(Saved data entries)
────────────────────────────────────────

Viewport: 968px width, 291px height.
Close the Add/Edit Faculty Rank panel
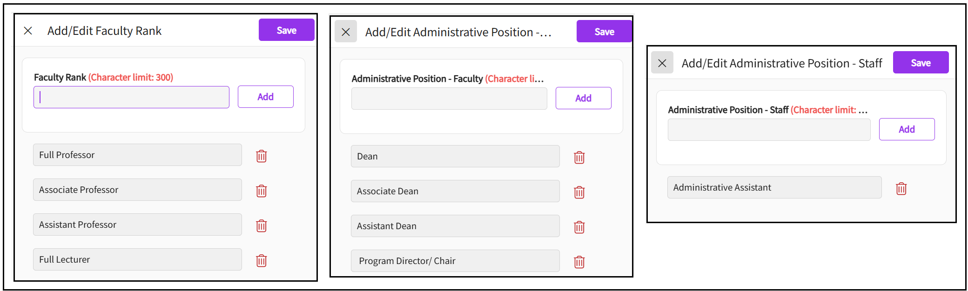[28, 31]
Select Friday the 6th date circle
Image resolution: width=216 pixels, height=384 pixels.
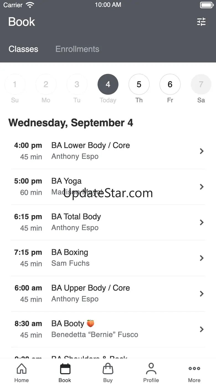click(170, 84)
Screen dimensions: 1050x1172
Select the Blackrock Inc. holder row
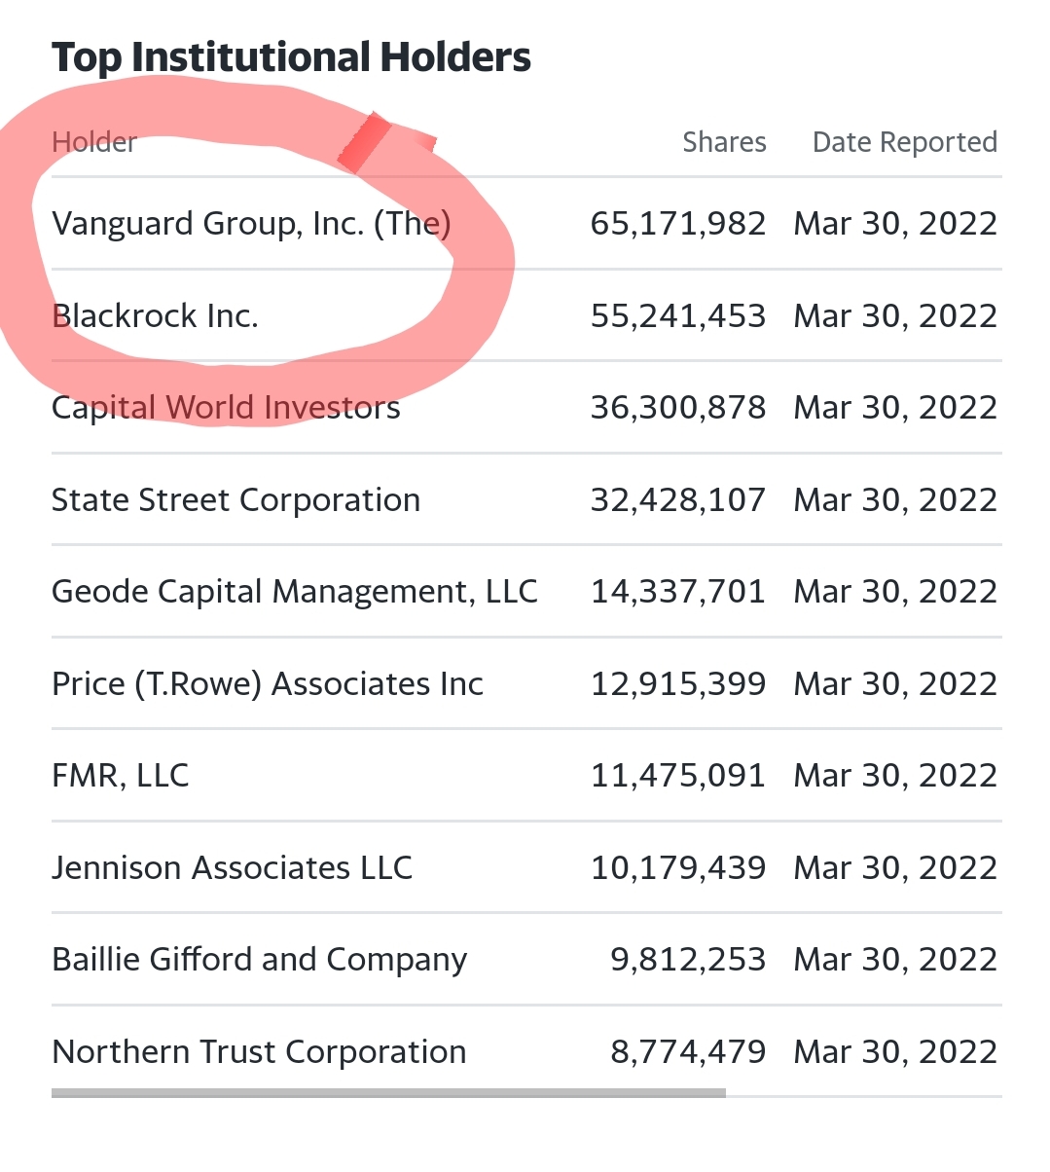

────────────────────────────────────────

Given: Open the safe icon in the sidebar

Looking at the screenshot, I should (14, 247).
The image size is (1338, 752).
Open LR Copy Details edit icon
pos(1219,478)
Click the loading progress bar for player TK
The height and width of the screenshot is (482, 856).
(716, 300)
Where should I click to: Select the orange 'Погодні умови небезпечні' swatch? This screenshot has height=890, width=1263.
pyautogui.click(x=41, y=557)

────────────────────────────────────────

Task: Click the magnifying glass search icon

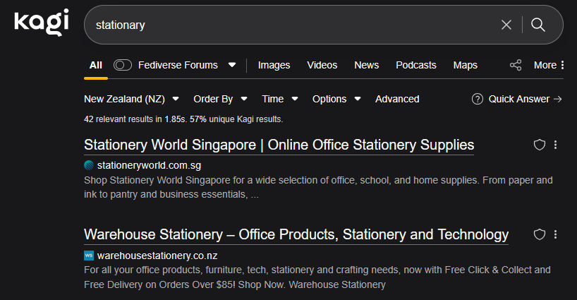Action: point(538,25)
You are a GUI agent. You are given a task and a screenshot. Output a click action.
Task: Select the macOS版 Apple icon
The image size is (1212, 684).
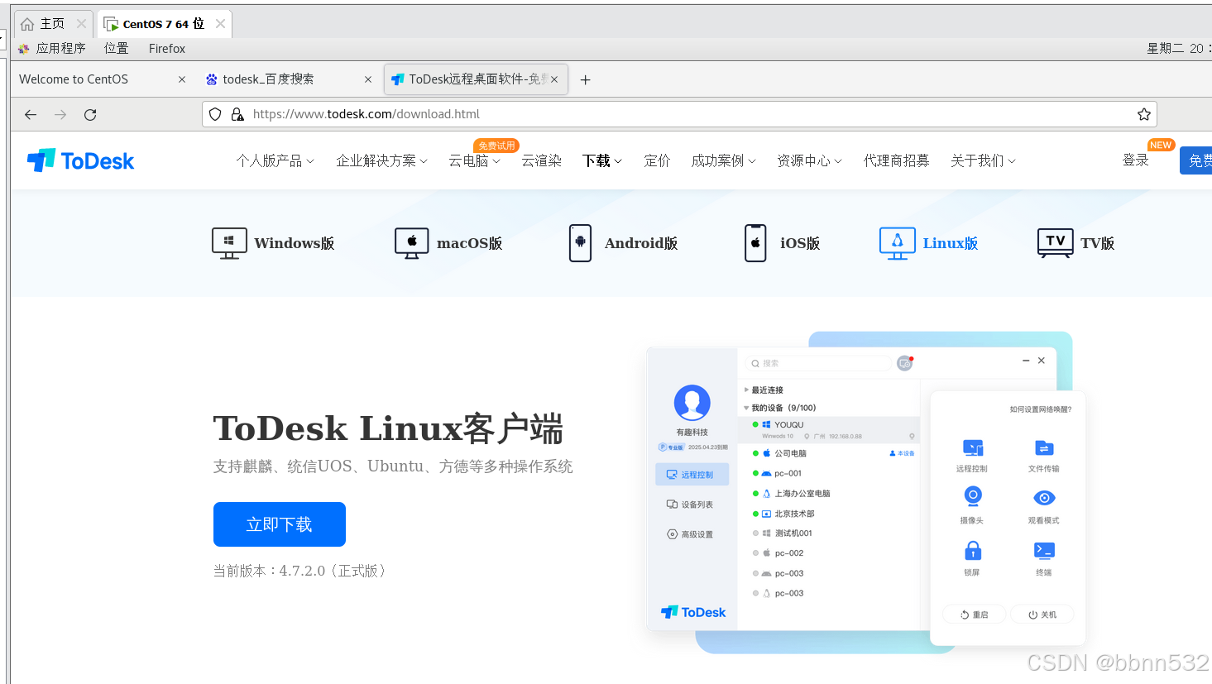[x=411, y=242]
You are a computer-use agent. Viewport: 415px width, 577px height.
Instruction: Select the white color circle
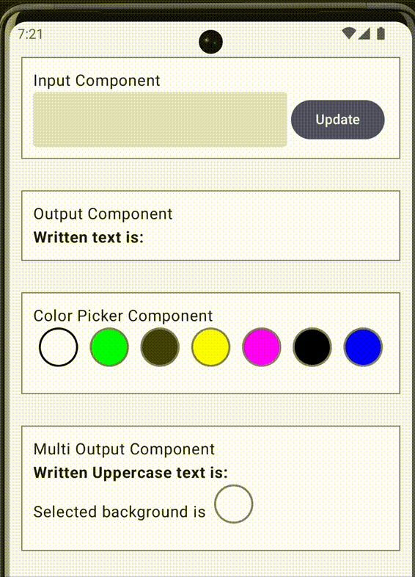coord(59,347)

────────────────────────────────────────

All lines in the records with the string "agent" should be copied out.

Response area:
You are a GUI agent. You are given a task and a screenshot. Output a click action.
You are a computer-use agent. Viewport: 415px width, 577px height.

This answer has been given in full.